What are the reasons for selecting this approach? I have two:
- There is no way to find the changes in the source table if the timestamp field is not in the source table.
- Due to limitations on the source side, we cannot configure the DB triggers to capture the source changes.
The advantages of this approach are:
- Minimal reliance on the database management system
- To reduce loading time, choose Delta rather than full loads.
- Improve users' confidence while analyzing data using the reports.
- Simple upkeep
The main challenge of this approach is that it is difficult to use for a large-scale table. For example, below is the source table, and there is no proper method to identify the changes. So, follow the steps.
As a first step, we need to create an SSIS project and a package. Then I will explain how to configure the source connection.
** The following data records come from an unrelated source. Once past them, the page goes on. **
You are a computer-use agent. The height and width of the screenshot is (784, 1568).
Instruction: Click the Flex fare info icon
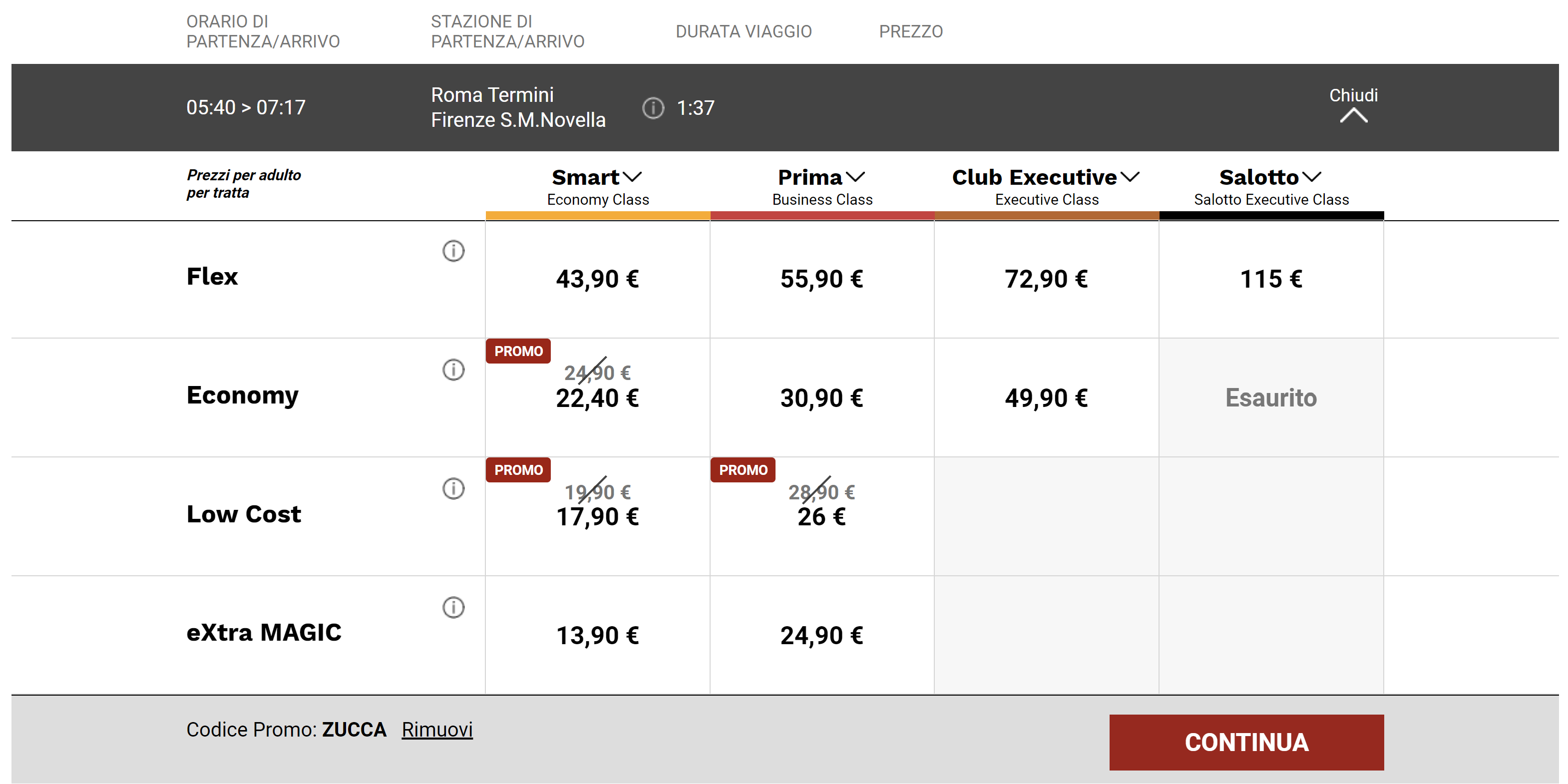pos(453,251)
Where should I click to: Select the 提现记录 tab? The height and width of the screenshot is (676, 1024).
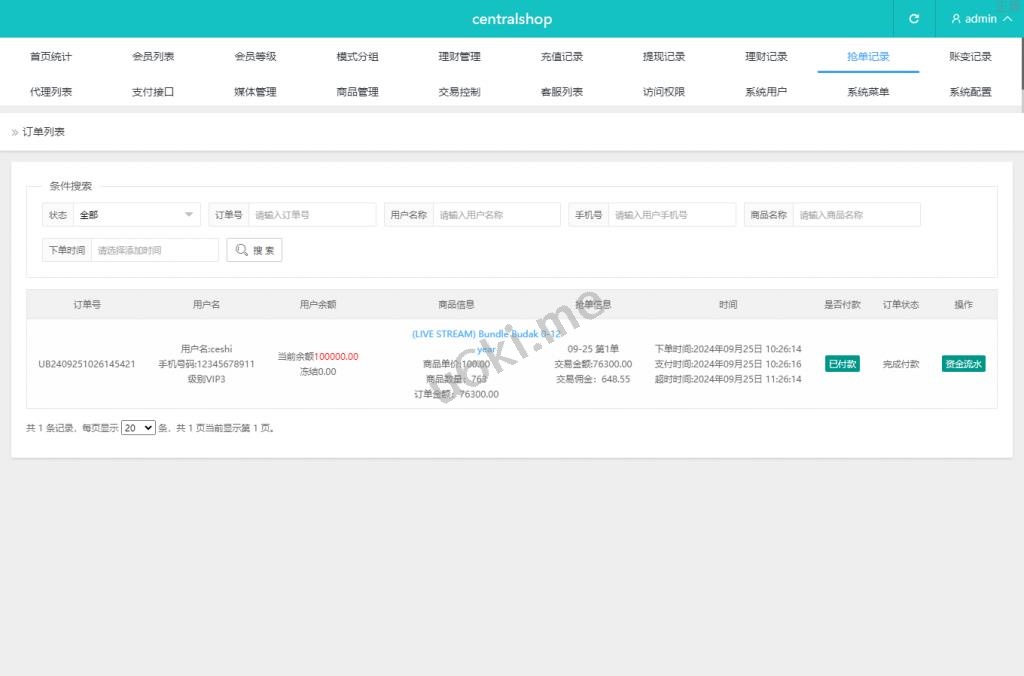[x=664, y=57]
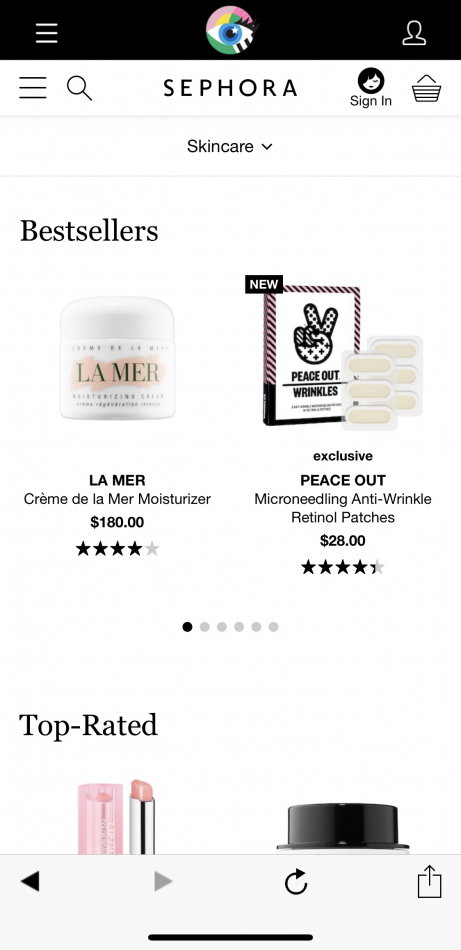
Task: Open the hamburger menu in black top bar
Action: point(47,33)
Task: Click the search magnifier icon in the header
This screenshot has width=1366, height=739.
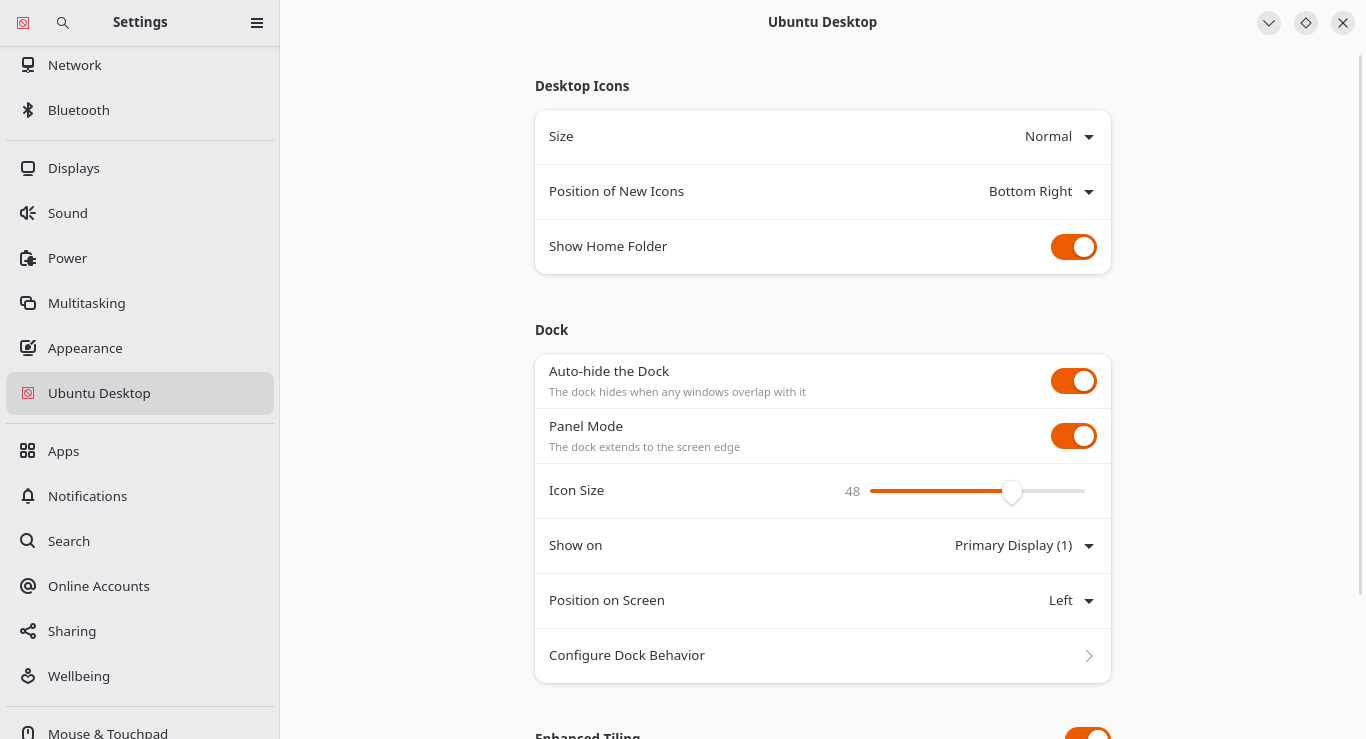Action: 63,22
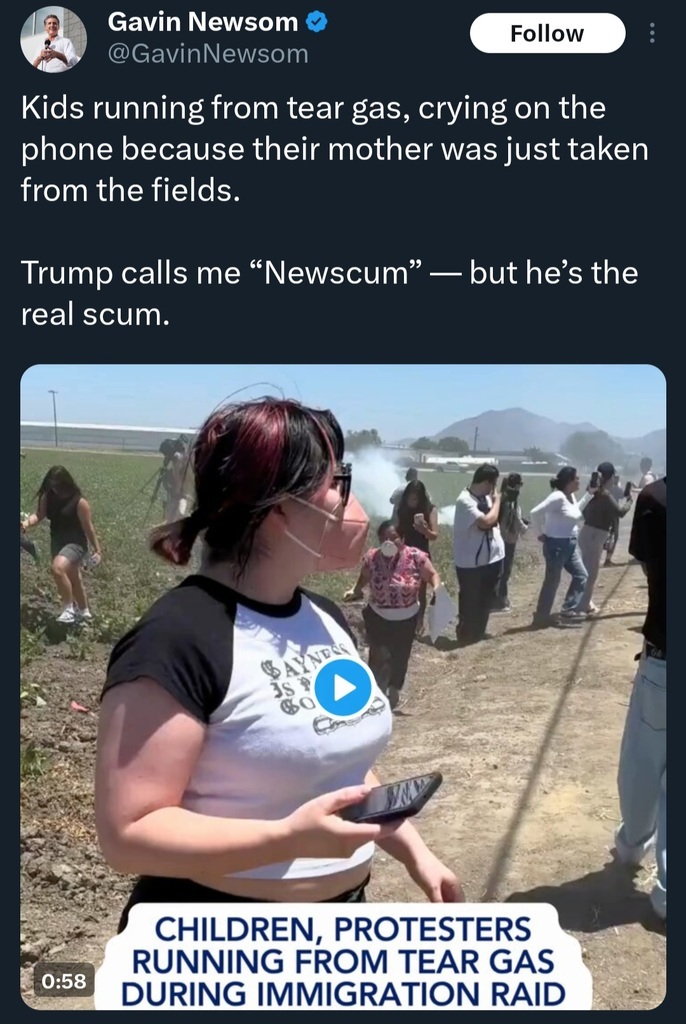Click the pink face mask in the video
686x1024 pixels.
point(342,532)
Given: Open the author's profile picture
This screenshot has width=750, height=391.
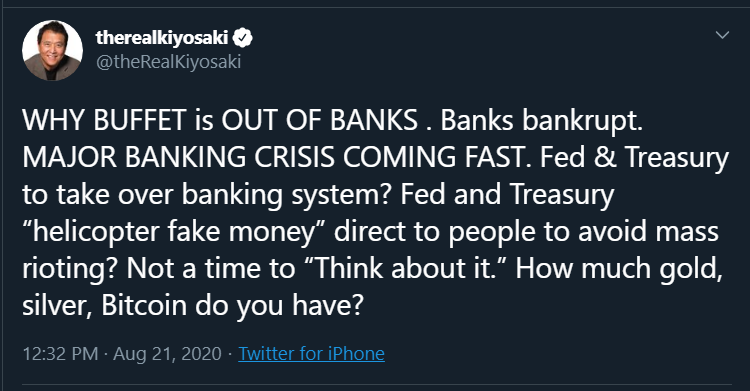Looking at the screenshot, I should [52, 50].
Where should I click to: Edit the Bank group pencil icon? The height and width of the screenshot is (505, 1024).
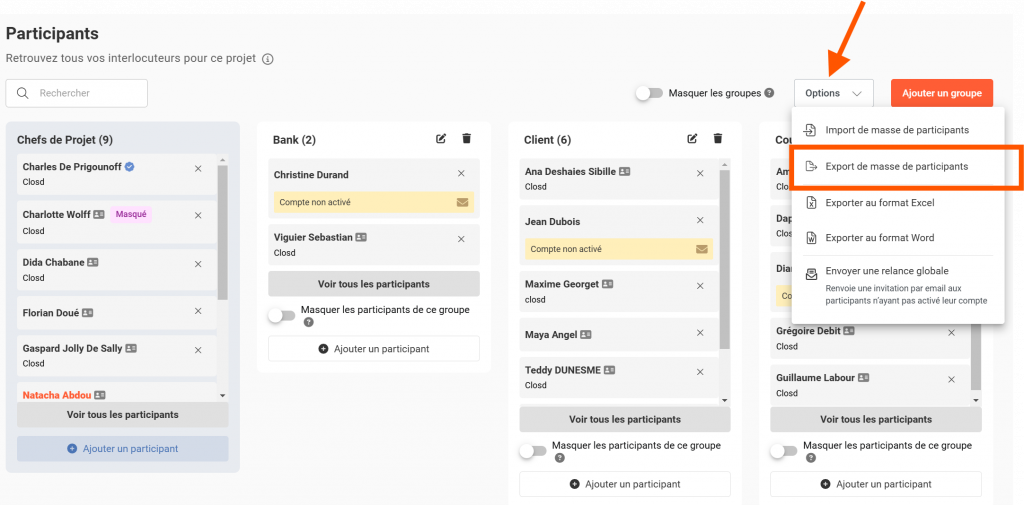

OLE DB Source for the source table: This is to bring the Source table data into the SSIS platform and the required configurations provided below. In the SQL command, we need to select all the columns necessary, and you can see how to use the HASHBYTES function to get the HASH VALUE for each record. And the dataset must be ordered using the unique or primary key. In this example, I used the primary key for ordering the dataset. And by using the NOLOCK keyword in the SQL command, we can prevent the table from locking.
Then OLE DB Source columns need to be sorted and configured in column order in the ADVANCE EDITOR window of the control. The following images explain the required changes.
OLE DB source for the target table: We must follow the same steps observed in the SOURCE table. The only difference is that there is no need to select all columns; the UNIQUE KEY and HASH VALUE are both needed in the SQL COMMAND.
MERGE JOIN: The source and target components join using the MERGE JOIN task. And all the required configurations are explained in the following images. The SSIS automatically matches the join keys based on the column order configured in the OLE DB SOURCE controls. Then you must select the join type as FULL OUTER JOIN and all the source and target columns.
We use a Conditional Split task to separate the input dataset using custom conditions explained in the following image as new, updated, and deleted records.
The OLE DB Destination Task for Destination Tables: Now, we need to configure 3 OLE DB Destination tasks for new, updated, and deleted records. The following three tables mainly store the above datasets.
- Dim_CustomerDetails (Final Table): used for the new records.
- Dim_CustomerDetails_Updates: used for keeping updated data until merged with the final table.
- Dim_CustomerDetails_Deletes: Used for keeping deleted records until deleted the original records in the final table.
The required steps:
We can execute the DATA FLOW TASK and validate the steps completed so far. Then it can be observed if they are working correctly or not. This step is the initial execution. So, all source data is considered new records and inserted into the destination table because there were no records in the destination table.
I will make the following changes to the source using the following SQL commands.
- Insert a new record.
- Update the existing record.
- Delete a record from the table.
See the difference between the Source and Destination tables.
The Data Flow Task executed again. Then you can observe all the changes inserted into the relevant tables I explained earlier in the document.
Now, we need to create a stored procedure to merge the changes with the final table, and after the merging, we need to truncate the staging tables. Then we can add an EXECUTE SQL TASK after the DATA FLOW TASK to execute the procedure.
After executing the procedure, you can observe that all the changes merged with the final table in the following image.
When working with heterogeneous systems like SAP S/4HANA, Azure SQL, and ETL tools, it is always good to check these scenarios to avoid duplicate data in DBs and reports. In addition, this approach helped without additional costs on complex configurations like change logs, etc., and is easy to use and maintain.
I hope this article helps design efficient ETL systems/pipelines that will save time, money, and effort.